» **Extract to read**
_ _ _
Toronto Star Classroom Connection

Media criticism of Qatar accurate — and unfair

SHREE PARADKAR TWITTER: @ SHREEPARADKAR

Veteran sports journalist Grant Wahl’s latest trip to Doha, Qatar, to cover the soccer World Cup, was his second visit to the country this year.

His previous visit had also been as a journalist, during which time he spoke to migrant workers to document their experiences in poor working conditions.

“In my experience, Qatar almost treats the workers like they’re invisible,” he told Vanity Fair, which featured the moral dilemmas facing journalists covering this year’s World Cup.

Wahl may have, perhaps inadvertently, stumbled upon the one concept that helps make sense of those supposed dilemmas and subsequent media coverage — the interplay between “invisibility” and “hypervisibility.”

One sign that a major sporting event is happening in a nonwestern country is the emergence of a sudden concern about human rights and freedoms, or the lack thereof.

That scrutiny, even if it’s warranted, can be unbalanced, hypocritical and self-interested. This is where the dynamics of “hypervisibility” make sense of the biases, the othering and the unthinking picking and choosing of who is deserving of respect and of criticism.

Qatar is the first Arab nation to host the World Cup. The BBC chose to mark this moment of pride by skipping the opening ceremony to criticize the host for its human rights record. Lead commentator and former soccer great Gary Lineker called the World Cup “the most controversial in history, and a ball hasn’t been kicked.

“From accusations of corruption in the bidding process to the treatment of migrant workers who built the stadiums, where many lost their lives,” he said. “Homosexuality is illegal here, women’s rights and freedom of expression are in the spotlight.”

Qatar’s human rights record is indefensible. As is the U.K’s, not least its historical record of dousing swathes of the world in tragedy, which Qatar has never done. The U.K continues to violate rights domestically and at its borders. Its new immigration rules, for instance, infringe the rights of refugees and immigrants by introducing new penalties, increasing the number of deportation flights and packing people off without fully considering their claims.

But the media’s frowning lens isn’t merely a posturing of western supremacy.
_ _ _
» **Data extract**

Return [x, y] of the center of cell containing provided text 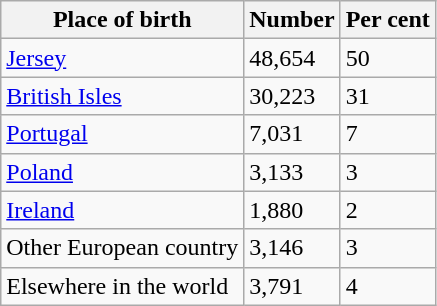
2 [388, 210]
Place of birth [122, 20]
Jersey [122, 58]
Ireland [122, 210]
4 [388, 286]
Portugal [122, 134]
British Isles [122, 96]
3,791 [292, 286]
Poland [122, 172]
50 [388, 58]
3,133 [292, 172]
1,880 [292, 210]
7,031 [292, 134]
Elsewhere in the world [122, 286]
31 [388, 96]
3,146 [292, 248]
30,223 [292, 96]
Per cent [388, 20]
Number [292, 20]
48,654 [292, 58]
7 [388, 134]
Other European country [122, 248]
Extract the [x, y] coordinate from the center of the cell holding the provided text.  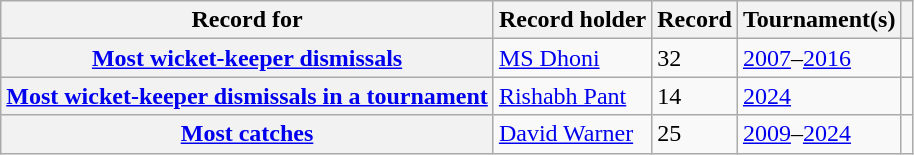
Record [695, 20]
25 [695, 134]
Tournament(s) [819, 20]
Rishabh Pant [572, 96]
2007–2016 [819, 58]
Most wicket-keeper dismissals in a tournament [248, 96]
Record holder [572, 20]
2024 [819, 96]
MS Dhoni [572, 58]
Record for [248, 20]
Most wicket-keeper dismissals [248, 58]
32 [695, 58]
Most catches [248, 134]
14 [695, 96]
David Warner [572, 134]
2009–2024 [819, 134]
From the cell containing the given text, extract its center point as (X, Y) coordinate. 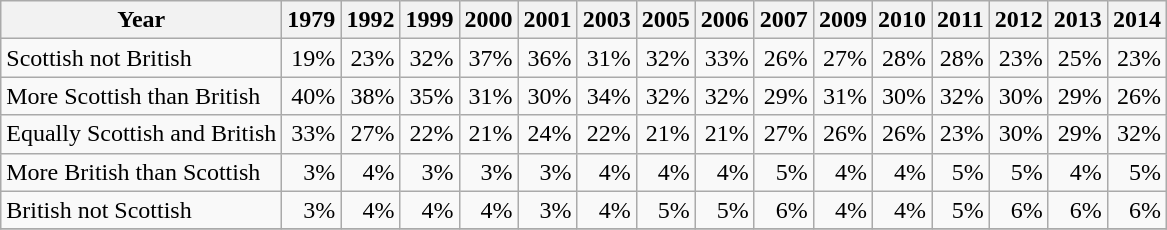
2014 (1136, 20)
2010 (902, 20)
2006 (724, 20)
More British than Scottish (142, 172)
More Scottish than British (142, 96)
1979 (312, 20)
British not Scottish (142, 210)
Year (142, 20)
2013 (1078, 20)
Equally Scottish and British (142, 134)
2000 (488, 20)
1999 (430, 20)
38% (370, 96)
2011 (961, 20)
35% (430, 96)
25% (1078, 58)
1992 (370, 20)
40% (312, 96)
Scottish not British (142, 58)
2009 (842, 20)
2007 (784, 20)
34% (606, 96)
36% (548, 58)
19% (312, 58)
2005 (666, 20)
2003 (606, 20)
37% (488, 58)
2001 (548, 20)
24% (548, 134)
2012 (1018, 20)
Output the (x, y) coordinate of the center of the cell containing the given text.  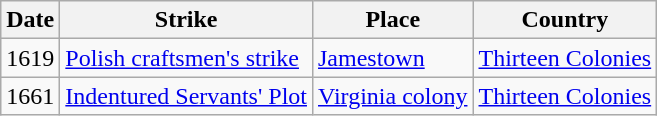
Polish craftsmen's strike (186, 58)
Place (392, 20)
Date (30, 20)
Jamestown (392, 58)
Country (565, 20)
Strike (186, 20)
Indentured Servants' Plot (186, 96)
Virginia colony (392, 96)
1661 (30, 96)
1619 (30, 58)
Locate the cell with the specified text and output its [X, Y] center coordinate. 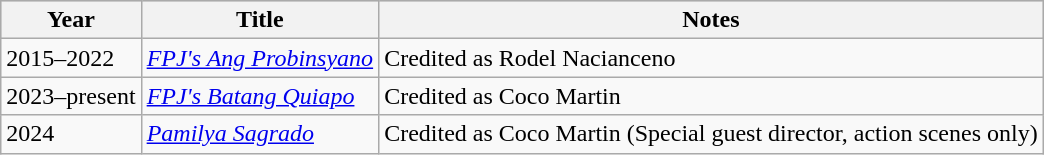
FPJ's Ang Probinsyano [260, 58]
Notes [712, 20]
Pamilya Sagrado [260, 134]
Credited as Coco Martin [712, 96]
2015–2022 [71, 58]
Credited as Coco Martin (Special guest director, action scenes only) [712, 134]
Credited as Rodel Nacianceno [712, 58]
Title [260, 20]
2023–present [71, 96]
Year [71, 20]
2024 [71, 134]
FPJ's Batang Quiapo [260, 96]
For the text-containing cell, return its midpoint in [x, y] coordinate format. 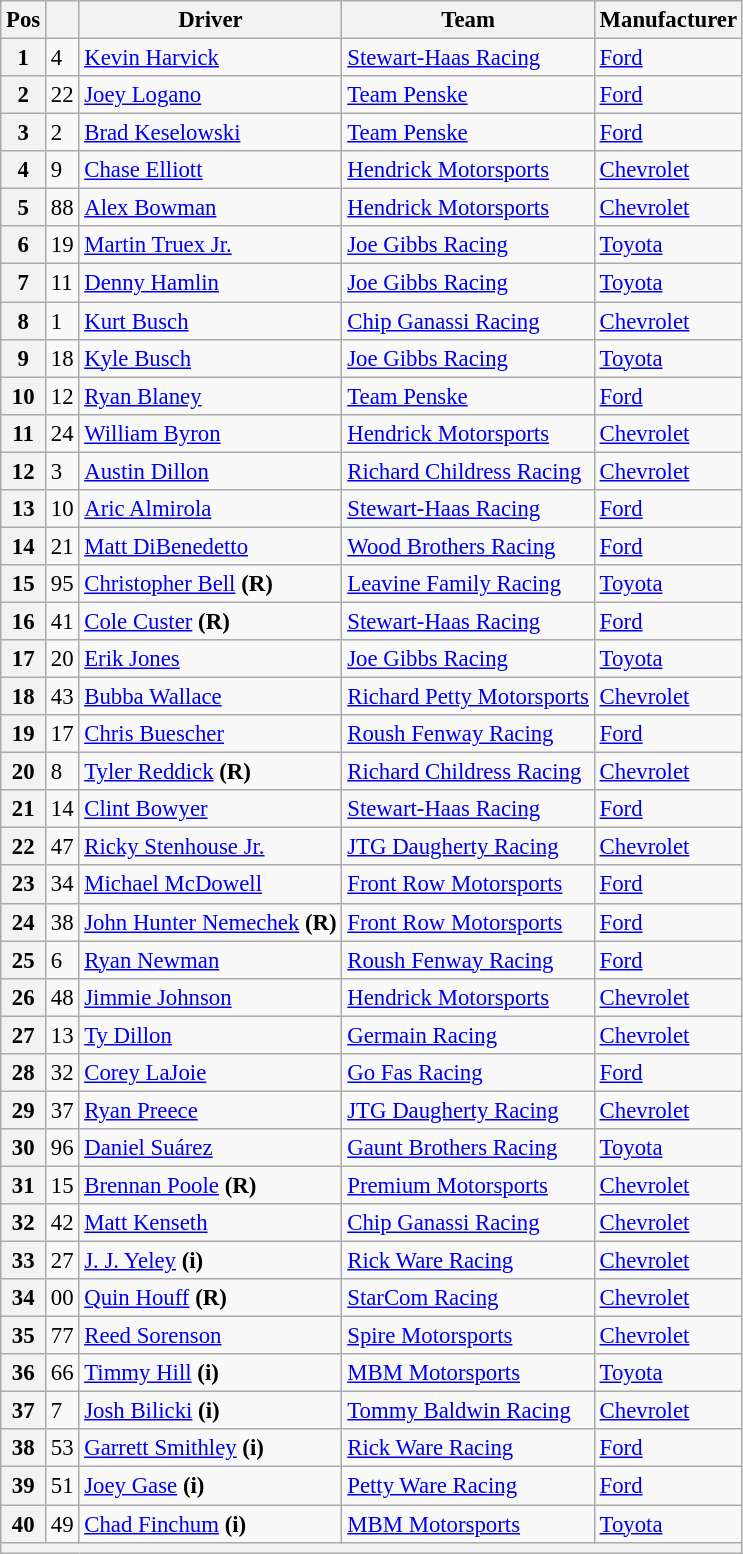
_ _ _
» **Requests**
A - In the column on media criticism of Qatar, what did the BBC skip in order to criticize the host's human rights record?
B - Shorten the paragraph in the column on media criticism of Qatar that begins "Qatar's human rights record is indefensible," keeping its main facts.
C - Carry the column on media criticism of Qatar forward from its final sentence.

» **Answers to the problems**
A - The opening ceremony of the World Cup.

B - Qatar's human rights record cannot be defended, but neither can the U.K.'s, which includes a history of bringing tragedy to large parts of the world, something Qatar has never done. The U.K. still violates rights at home and at its borders. For example, its new immigration rules add penalties, increase deportation flights and send people away without fully considering their claims, infringing the rights of refugees and immigrants.

C -
In his seminal1978 book, “Orientalism,” Edward Said, who coined the term, said it described western fictional and non-fictional representations of the Middle East as stagnant and degenerate, the rank opposite of the friendly, open haven the West perceives itself to be.

That’s undoubtedly at play in the media coverage of the Qatar World Cup. Look at how there is much ado about Qatar allegedly bribing FIFA to get the World Cup, but very little context about Germany allegedly doing the same for the 2006 championship. Or the handwringing over homosexuality being illegal in Qatar, with no reference to the issue in the U.S., which hosted the 1994 World Cup and only legalized homosexuality in 2003.

The dynamics of invisibility and hypervisibility can help clarify the contradictions of what is at once an accurate critique and an unfair, biased one.

Invisibility happens when someone is marked as “the Other” and their accomplishments are seen as unimportant.

Invisibility is about disempowerment.

Academics who have studied it in the context of workplace dynamics for women and people of colour define visibility as the “extent to which an individual is fully regarded and recognized by others.”

Hypervisibility is heightened scrutiny, or “scrutiny based on perceived difference, which is usually (mis)interpreted as deviance.” This means if they stay in line or do well, people who are considered low-status go unnoticed. Put a toe out of line, and a hue and cry ensues.

The analysis titled “Scrutinized but not Recognized” published in the Journal of Vocational Behaviour studied the experiences of faculty of colour in academia. But while it refers to individuals, the Qatar World Cup coverage indicates it may as well be applicable to the power dynamics between nations.

Invisibility means a country such as Qatar — or any nonwestern nation, really — doesn’t feature strongly on the western radar when it does any good. (Shout-out to Al Jazeera!)

But take a violation, look through the prism of orientalism and voila! It becomes hypervisible.

Last week, for instance, Elon Musk gave his employees at Twitter an ultimatum to either work “long hours at high intensity” or leave. Because our own labour abuses remain invisible, Musk’s ultimatum is seen as an aberration. Qatar’s worker abuses are viewed as an extension of its supposed inbuilt deviance.

In fact, if migrant workers in

Qatar work in horrifically unsafe conditions with poor access to health, so do migrant farm workers in Canada. If migrant workers in Qatar are beholden to their employers and vulnerable to abuse because their work visas are tied to their specific jobs, the same exploitation is true of high-paying international students looking to work in Canada.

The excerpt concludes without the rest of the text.